Saatnya Sulawesi Selatan Move On dari Sekadar Hasil Alam

Sulawesi Selatan merupakan daerah yang memiliki tingkat pertumbuhan ekonomi di atas rata-rata nasional. Berdasarkan data Bank Indonesia pertumbuhan ekonomi Sulawesi Selatan pada 2015 mencapai 7,15%, sedangkan dalam lima tahun terakhir rata-rata pertumbuhan ekonomi Sulawesi Selatan sebesar 7,9%.

Namun, prestasi yang membanggakan tersebut terancam akan tergusur dalam dua tahun ke depan jika Pemerintah Provinsi Sulawesi Selatan tidak kreatif dalam menghasilkan pendapatan lainnya sebagai alternatif dari dua sektor unggulan yakni pertambangan dan penggalian, serta pertanian.

Dua sektor unggulan tersebut selama ini berkontribusi besar dalam menghasilkan dua komoditas andalan yang menjadi penopang kinerja ekspor, yakni nikel dan kakao. Sayangnya, dalam beberapa tahun terakhir, harga dua komoditas tersebut tercatat terus menurun dan secara langsung menyeret nilai total ekspor.

image source: balkaneu.com
image source: balkaneu.com

 

Harga komoditas yang fluktuatif dan cenderung terus merosot dalam setahun terakhir, serta merosotnya volume produksi karena kondisi alam yang tidak mendukung musim tanam dan musim panen, kemudian membuat komoditas tambang dan agribisnis tidak bisa lagi dijadikan sebagai pegangan.

“Selama ini Sulsel hanya bergantung pada alam dan apa adanya atau natural growth. Kalau begini terus kemungkinan besar dalam dua tahun pertumbuhan Sulsel akan berada di bawah pertumbuhan ekonomi nasional,” ujar Ekonom Kementerian Keuangan Hamid Paddu belum lama ini.

Hamid mengingatkan meskipun pertumbuhan ekonomi Sulawesi Selatan pada tahun lalu masih di atas rata-rata, tetapi jika dilihat tren pertumbuhan sejak 2010, maka akan terlihat adanya perlambatan yang diprediksi akan terus berlanjut jika tidak segera diantisipasi.

Dia menilai, untuk mengatasi tren perlambatan tersebut pemerintah harus terus menggiatkan industrialisasi pengolahan komoditas dengan memanfaatkan teknologi yang mampu menghasilkan produk olahan secara efisien.
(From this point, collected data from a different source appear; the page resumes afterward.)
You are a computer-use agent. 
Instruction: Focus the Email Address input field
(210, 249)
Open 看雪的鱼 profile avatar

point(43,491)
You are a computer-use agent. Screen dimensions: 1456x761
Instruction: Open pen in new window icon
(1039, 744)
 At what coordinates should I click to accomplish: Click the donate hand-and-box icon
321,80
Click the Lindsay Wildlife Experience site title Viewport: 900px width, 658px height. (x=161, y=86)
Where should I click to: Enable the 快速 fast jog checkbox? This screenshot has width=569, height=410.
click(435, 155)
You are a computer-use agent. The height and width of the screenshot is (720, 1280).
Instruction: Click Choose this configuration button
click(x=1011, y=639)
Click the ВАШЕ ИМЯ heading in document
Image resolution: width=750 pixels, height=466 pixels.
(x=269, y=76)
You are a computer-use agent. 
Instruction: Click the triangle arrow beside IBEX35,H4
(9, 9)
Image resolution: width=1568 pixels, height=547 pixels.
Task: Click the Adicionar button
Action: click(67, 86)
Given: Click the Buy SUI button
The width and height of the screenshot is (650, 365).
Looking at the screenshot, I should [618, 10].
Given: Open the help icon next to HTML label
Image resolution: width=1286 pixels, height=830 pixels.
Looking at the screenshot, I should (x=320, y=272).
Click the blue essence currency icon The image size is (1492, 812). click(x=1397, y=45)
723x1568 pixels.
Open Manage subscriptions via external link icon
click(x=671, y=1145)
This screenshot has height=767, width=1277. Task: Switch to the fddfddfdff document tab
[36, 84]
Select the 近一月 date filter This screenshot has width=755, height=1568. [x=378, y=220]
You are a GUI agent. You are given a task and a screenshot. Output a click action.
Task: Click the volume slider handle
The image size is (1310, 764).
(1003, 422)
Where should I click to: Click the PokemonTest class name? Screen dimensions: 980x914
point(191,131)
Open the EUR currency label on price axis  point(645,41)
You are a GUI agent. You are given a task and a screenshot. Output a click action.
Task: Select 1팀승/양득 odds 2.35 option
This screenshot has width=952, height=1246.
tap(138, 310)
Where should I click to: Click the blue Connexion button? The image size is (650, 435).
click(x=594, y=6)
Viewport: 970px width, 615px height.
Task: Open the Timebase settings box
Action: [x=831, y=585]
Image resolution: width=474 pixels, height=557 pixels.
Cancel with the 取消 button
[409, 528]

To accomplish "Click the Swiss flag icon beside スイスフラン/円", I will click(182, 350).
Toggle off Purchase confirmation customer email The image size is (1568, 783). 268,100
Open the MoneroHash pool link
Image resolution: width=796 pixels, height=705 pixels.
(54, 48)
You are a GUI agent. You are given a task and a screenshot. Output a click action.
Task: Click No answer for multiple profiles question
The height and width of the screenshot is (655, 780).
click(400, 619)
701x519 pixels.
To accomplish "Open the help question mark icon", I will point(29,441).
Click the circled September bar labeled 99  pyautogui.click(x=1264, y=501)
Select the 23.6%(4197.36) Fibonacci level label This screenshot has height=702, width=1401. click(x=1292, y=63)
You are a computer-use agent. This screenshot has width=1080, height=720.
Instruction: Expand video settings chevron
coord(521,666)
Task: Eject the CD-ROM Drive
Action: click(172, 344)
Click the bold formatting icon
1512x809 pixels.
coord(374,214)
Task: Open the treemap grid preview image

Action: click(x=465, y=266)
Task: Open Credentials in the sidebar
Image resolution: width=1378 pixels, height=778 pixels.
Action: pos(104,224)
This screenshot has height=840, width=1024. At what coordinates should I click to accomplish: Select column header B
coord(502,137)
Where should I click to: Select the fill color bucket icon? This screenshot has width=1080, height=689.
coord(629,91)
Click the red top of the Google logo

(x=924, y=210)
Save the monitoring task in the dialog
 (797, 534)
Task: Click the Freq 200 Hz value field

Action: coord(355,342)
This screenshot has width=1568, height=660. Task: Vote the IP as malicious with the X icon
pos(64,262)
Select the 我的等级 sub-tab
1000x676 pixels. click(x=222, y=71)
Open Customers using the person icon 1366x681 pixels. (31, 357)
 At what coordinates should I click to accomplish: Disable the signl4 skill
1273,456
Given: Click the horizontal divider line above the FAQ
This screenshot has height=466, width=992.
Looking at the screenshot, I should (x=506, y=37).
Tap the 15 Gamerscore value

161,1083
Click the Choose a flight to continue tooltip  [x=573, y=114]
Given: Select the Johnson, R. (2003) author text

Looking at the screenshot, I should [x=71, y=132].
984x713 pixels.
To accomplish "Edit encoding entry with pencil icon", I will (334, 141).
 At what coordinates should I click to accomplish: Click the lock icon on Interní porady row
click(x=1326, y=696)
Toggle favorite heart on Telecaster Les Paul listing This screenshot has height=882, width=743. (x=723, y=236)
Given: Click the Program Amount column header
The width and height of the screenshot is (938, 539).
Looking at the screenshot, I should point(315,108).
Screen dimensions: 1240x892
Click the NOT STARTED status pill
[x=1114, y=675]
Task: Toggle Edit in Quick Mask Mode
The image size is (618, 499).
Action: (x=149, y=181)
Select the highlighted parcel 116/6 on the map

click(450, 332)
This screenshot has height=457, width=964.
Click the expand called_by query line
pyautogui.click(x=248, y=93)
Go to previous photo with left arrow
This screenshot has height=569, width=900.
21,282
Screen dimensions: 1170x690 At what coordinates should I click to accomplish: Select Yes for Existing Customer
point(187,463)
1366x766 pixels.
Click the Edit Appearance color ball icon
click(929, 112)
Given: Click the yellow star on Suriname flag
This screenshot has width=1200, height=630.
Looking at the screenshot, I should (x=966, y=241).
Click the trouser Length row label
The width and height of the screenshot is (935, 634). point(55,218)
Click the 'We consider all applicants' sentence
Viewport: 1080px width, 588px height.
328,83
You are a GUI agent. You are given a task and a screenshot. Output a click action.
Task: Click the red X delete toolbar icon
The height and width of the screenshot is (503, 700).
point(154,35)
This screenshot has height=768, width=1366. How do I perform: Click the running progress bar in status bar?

Sektor pengolahan ini juga terbukti mampu menahan perlambatan sehingga ekonomi tidak jatuh lebih dalam.

“Akar masalah di Sulawesi Selatan itu bukan tentang ekonomi global dan turunnya harga komoditas, tetapi belum adanya sentuhan teknologi untuk mengejar pertumbuhan,” katanya.

Dendi Ramdani, Head of Industry and Regional Research PT Bank Mandiri Tbk., juga menilai pemberdayaan komoditas unggulan dan industrialisasi berbasis sumber daya lokal tak hanya menjadi pendorong pertumbuhan ekonomi daerah, tetapi juga sebagai strategi yang bisa diimplementasikan dalam menghadapi Masyarakat Ekonomi Asean.

Dia mengatakan hilirisasi komoditas potensial berfungsi untuk memberikan nilai tambah kepada komoditas-komoditas yang harganya terus menurun. “Pertanian merupakan potensi Sulsel, tetapi nilai terus menurun sehingga diperlukan added value lewat industri pengolahan,” katanya.

Sektor industri pengolahan di Sulawesi Selatan tercatat mengalami percepatan pertumbuhan. Pada kuartal IV/2015, industri pengolahan tumbuh 9,02% dibandingkan dengan periode yang sama tahun lalu, sedangkan pada kuartal sebelumnya hanya tumbuh sebesar 4,35%.

Pertumbuhan tersebut dinilai masih belum maksimal, karena masih banyak potensi yang belum tersentuh industri pengolahan, seperti potensi hasil laut berupa udang, cakalang, dan bandeng. Adapun, empat pabrik pengolahan rumput laut diwacanakan dibangun pada tahun ini.

Sementara itu, pada tahun lalu nilai ekspor Sulsel mencapai US$1,4 miliar atau turun sebesar 19,38% jika dibandingkan dengan perolehan sepanjang 2014 yang mencapai nilai US$1,74 miliar. Padahal, pemerintah provinsi menargetkan pertumbuhan ekspor hingga 3 kali lipat pada 2018 atau mencapai US$4,5 miliar.